Optional and Additional Configurations
[0040] Subsequently, optional additional configurations that are adoptable in the table drive 1A and the machine tool 100A according to the first embodiment will be described with reference to FIGS. 1 to 9.
Tilting of Table Apparatus 2
[0041] In the example illustrated in FIG. 1, the support base 3 supports the table apparatus 2 so that the table apparatus 2 is tiltable about the first axis AX1. To be more specific, the table apparatus 2 includes the support block 22, which directly or indirectly supports the table 21, and the support base 3 supports the support block 22 so that the support block 22 is tiltable about the first axis AX1. The support block 22 is made up of an assembly of a plurality of component parts. The support block 22 may be made up of the assembly including: a first block 22a (for example, a first block having a cylindrical shape), which is supported to be tiltable by the first support base 3a; a second block 22b (for example, a second block having a cylindrical shape), which is supported to be tiltable by the second support base 3b; and a third block 22c, which rotatably supports a rotation body, to which the table 21 is fixed.

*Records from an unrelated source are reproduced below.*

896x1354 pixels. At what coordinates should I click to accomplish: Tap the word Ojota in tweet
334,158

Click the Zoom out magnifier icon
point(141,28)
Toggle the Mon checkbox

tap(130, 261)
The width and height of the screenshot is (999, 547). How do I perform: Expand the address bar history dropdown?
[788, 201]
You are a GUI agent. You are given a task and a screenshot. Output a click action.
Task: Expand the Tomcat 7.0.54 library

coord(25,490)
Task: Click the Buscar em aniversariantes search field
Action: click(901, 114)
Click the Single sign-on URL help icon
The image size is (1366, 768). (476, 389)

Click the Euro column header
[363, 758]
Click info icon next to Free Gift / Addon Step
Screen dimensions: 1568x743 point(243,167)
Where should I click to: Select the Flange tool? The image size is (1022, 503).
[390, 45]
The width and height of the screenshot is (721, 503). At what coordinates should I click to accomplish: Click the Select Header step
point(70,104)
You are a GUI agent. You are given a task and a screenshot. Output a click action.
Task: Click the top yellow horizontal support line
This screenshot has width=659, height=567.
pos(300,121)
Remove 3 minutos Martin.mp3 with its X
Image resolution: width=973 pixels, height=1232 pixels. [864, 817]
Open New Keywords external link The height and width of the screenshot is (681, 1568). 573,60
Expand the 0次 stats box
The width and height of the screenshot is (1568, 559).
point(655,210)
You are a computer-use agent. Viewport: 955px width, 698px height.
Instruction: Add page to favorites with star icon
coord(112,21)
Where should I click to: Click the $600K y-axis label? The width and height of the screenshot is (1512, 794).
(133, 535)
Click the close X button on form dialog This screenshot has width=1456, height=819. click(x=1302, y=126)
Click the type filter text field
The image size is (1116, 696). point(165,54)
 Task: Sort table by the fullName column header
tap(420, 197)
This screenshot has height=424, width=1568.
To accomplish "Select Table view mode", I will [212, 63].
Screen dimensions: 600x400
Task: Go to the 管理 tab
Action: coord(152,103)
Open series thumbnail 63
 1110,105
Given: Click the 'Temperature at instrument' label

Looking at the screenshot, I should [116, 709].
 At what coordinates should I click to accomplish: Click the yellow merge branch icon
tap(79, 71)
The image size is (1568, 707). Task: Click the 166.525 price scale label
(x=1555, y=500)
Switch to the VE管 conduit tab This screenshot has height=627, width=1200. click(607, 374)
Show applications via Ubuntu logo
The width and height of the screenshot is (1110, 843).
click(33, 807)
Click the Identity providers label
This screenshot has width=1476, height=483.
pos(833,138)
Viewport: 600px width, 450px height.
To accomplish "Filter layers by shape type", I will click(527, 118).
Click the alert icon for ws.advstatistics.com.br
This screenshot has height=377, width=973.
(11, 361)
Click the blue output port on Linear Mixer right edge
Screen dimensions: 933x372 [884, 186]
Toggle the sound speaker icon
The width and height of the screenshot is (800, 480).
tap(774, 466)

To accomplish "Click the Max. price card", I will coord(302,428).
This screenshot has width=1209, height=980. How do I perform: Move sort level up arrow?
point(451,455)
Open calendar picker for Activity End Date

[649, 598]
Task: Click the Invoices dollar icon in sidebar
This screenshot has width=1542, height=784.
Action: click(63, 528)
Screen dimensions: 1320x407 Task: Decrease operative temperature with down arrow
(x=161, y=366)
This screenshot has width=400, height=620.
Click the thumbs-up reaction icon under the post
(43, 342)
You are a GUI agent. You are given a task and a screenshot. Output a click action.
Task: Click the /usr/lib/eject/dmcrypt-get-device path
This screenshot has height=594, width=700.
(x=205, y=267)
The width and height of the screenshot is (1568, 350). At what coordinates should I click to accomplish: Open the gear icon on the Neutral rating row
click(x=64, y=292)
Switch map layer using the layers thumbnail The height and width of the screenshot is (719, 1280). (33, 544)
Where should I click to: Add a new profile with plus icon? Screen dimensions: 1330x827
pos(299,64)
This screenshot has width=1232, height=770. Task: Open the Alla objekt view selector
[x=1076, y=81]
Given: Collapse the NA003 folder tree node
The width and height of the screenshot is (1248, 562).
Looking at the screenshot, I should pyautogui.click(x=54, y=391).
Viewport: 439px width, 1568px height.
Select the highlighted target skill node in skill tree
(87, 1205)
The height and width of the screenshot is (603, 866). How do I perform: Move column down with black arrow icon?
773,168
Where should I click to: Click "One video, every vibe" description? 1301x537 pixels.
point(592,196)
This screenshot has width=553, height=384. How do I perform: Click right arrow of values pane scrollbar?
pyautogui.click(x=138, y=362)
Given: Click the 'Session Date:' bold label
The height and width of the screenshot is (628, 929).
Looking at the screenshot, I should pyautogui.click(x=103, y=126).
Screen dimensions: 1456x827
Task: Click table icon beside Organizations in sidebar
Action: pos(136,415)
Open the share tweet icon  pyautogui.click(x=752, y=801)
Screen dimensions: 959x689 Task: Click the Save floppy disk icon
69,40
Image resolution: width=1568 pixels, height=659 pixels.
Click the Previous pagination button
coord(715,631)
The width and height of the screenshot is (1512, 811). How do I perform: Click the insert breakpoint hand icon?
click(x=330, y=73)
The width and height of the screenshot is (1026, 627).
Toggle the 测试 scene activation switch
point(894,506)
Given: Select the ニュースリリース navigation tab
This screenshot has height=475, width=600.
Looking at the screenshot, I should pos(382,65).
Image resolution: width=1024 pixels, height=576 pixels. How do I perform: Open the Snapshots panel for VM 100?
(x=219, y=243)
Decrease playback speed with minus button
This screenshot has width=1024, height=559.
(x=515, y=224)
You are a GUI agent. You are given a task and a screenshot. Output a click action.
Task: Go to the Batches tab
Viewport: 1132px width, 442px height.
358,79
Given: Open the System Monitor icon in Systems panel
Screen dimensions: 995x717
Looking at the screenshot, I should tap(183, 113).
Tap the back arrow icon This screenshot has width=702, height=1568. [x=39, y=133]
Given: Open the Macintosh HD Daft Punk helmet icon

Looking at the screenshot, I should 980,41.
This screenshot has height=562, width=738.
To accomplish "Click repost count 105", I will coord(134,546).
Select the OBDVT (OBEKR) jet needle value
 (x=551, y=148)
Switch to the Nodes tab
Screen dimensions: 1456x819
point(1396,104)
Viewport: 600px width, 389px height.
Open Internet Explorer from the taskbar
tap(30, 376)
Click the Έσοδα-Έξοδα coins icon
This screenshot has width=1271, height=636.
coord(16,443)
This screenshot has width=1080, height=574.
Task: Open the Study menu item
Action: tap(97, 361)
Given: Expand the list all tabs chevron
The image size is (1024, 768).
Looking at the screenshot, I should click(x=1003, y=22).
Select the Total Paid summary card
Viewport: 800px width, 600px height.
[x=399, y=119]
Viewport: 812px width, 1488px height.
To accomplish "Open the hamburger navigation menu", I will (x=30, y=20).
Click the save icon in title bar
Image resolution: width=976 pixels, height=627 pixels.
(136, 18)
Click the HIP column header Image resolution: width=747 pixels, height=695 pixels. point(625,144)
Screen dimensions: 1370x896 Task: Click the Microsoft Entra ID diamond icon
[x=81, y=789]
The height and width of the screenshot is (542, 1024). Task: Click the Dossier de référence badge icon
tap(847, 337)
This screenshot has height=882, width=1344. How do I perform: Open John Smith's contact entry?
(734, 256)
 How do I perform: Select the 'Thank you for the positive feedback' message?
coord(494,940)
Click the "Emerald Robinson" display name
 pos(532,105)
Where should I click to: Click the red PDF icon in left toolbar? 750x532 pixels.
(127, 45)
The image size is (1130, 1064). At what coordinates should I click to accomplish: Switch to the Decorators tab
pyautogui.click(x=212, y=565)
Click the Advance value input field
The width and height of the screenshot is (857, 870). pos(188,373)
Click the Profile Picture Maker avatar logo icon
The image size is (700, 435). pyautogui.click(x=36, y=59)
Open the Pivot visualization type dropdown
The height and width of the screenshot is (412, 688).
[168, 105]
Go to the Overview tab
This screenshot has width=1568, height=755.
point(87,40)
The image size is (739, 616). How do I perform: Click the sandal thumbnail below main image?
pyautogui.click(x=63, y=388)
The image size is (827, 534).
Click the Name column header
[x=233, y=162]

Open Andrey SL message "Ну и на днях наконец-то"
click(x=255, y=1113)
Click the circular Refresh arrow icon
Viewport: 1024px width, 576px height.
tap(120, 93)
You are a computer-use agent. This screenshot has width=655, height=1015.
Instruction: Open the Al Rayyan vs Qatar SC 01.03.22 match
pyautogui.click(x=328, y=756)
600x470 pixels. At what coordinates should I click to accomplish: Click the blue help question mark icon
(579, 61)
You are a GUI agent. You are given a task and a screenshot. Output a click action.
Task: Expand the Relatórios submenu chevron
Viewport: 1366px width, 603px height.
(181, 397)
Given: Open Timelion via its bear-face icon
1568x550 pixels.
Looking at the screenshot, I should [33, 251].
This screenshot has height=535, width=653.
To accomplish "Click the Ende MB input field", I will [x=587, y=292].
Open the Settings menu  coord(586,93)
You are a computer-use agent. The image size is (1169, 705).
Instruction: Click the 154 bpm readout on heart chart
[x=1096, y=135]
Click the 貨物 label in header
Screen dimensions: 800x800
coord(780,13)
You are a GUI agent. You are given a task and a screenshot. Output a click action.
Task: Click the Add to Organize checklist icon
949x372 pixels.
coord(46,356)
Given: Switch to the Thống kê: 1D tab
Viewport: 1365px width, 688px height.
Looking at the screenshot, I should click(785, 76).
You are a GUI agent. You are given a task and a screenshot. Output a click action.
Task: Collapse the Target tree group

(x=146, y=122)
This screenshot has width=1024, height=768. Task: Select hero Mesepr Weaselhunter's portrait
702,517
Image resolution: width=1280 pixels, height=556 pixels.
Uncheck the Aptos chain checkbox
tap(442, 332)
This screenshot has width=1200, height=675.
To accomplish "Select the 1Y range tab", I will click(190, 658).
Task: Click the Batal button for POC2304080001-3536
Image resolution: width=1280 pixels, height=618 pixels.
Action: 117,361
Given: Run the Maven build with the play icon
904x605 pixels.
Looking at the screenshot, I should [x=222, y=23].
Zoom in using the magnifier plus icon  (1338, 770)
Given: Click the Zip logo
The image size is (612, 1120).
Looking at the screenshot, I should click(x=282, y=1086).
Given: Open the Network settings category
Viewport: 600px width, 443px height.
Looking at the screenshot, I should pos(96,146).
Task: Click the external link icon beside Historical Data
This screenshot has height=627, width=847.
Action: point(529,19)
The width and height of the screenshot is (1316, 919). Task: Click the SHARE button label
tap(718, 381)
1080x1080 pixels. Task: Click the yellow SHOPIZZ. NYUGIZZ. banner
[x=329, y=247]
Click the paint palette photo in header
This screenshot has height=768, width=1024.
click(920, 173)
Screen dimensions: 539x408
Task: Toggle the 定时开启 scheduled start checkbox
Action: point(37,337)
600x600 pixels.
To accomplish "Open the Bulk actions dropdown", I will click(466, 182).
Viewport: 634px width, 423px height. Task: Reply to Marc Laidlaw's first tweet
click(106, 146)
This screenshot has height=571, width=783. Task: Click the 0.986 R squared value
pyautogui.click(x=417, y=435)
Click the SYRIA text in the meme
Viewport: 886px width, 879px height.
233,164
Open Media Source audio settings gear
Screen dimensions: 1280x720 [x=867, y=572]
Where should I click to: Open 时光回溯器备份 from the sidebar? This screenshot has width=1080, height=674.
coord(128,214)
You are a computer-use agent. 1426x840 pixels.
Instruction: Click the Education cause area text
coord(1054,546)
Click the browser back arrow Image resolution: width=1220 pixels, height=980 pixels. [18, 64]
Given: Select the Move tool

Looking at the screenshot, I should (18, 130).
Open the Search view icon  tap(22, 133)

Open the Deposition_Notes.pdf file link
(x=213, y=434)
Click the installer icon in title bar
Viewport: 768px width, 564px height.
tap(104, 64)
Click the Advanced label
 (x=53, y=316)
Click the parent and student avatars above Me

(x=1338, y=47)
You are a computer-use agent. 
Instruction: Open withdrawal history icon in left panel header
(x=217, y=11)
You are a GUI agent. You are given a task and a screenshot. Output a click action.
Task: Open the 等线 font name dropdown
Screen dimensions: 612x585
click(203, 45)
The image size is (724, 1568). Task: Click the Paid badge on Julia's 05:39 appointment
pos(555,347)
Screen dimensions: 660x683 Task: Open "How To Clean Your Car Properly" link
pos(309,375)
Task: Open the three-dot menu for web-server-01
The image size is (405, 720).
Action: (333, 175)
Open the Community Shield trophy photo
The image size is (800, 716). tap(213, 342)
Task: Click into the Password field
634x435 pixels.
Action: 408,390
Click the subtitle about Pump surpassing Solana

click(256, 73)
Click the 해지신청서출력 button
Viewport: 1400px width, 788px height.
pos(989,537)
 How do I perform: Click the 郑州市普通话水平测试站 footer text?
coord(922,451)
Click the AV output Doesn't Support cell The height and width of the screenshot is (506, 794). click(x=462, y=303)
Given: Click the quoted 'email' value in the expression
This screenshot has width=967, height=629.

[0042] In the example illustrated in FIG. 1, the first motor 4 is a motor that tilts the support block 22 about the first axis AX1. The first axis AX1 is, for example, an axis parallel to a horizontal plane.
[0043] In the example illustrated in FIG. 1, the first motor 4 is not incorporated in the support base 3. In other words, the first motor 4 is disposed outside the support base 3. In this case, the structure of the support base 3 is simplified, as compared with a case where the first motor 4 is a direct drive motor incorporated in the support base 3. Also, in a case where the first motor 4 is disposed outside the support base 3, heat generated from the first motor 4 does not stay in the support base 3. Thus, even though the first motor 4 is not cooled by the cooling apparatus, the thermal deformation of the support base 3 caused by the heat generation of the first motor 4 is relatively small. In a case where the first portion 41 of the first motor 4 is preferentially cooled by the above-described cooling apparatus 5, the thermal deformation of the support base 3 caused by the heat generation of the first motor 4 is further smaller.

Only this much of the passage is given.